● **Article**:
########################################

The keyboard is just five key switches connected to a IOIO board. To type a character, you hold down a combination of the buttons. The first button sends 'A', the second 'B' and holding down both then releasing gives you 'C', and so on. On a production keyboard, you would organise the most common letter to be the easiest key combinations. 'E', 'R', and 'T' would be single clicks, and 'Q' would require the least comfortable click combination.
There are 31 possible combinations of the 5 keys, which is room for the alphabet and a few extras such as space, backspace, shift lock and a couple of extra escape sequences to add numbers and symbols.
The IOIO board isn't ideal for this application, because it requires external power to operate rather than drawing power from the phone, hence the 9V battery. That and the bulky USB connectors make this impractical to use. I could replace the IOIO with another microcontroller capable of hosting USB if I wanted to make this a real device.

########################################

● **Source excerpt**:
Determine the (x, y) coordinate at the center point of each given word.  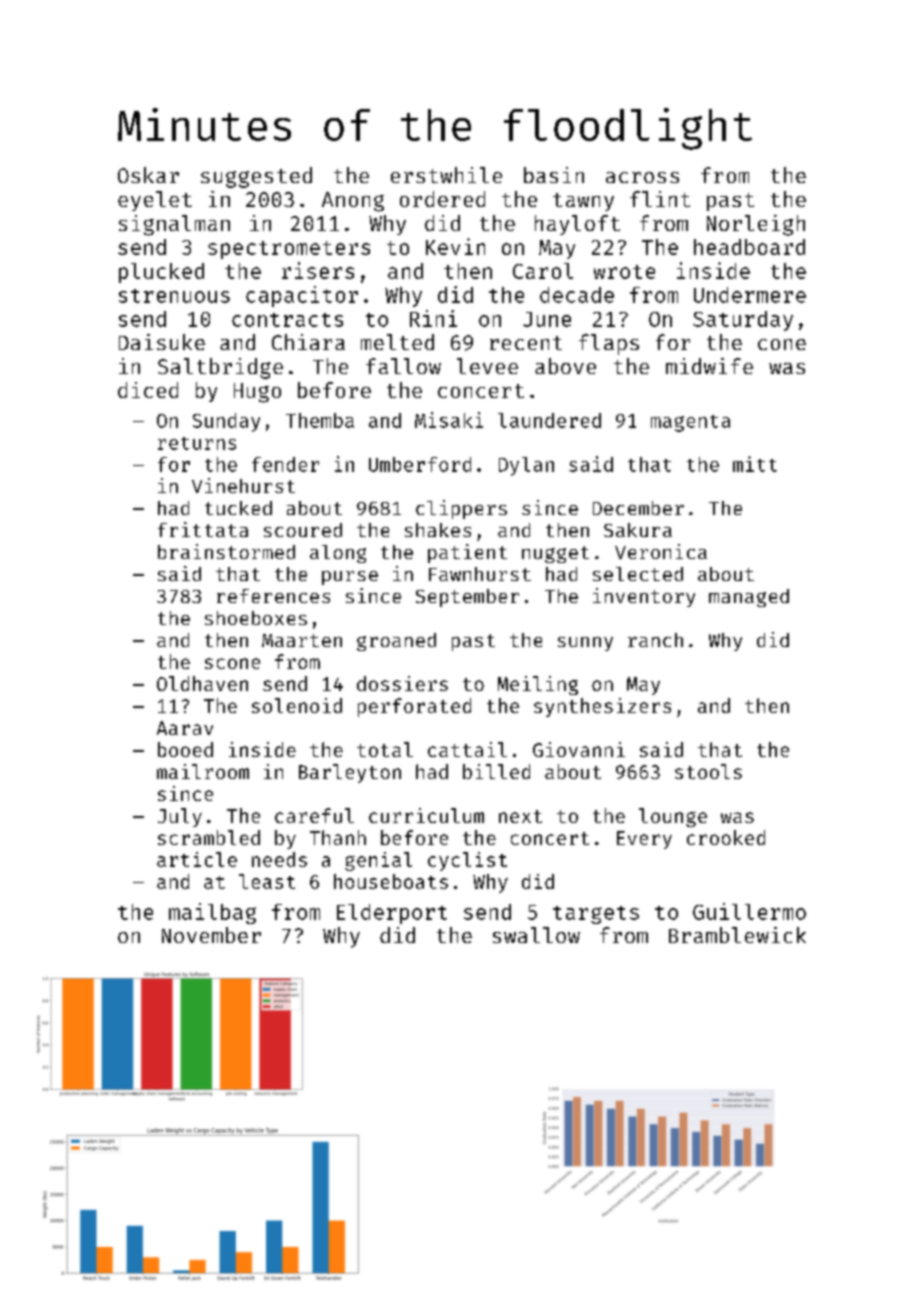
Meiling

########################################

● **Work instructions**:
a - In the keyboard description, how many possible combinations do the five keys offer?
b - Pick up the keyboard description after its final sentence and keep writing it.
None of the data is needed here.

● **Results for the exercise**:
a - 31

b -
I also need to figure out how to write the necessary Android code to make this a general input method rather than just typing text into a custom application.
The case is 3d printed by Shapeways. It fits over the phone and replaces the normal back cover. There are spaces in it for the volume control, camera and headphone socket. The volume control could also be used as a 6th & 7th button for chording, if desired.
As it stands, the keyboard isn't particularly comfortable to use. The keyswitches require too much force and aren't in quite the right places yet. I think it's got potential though.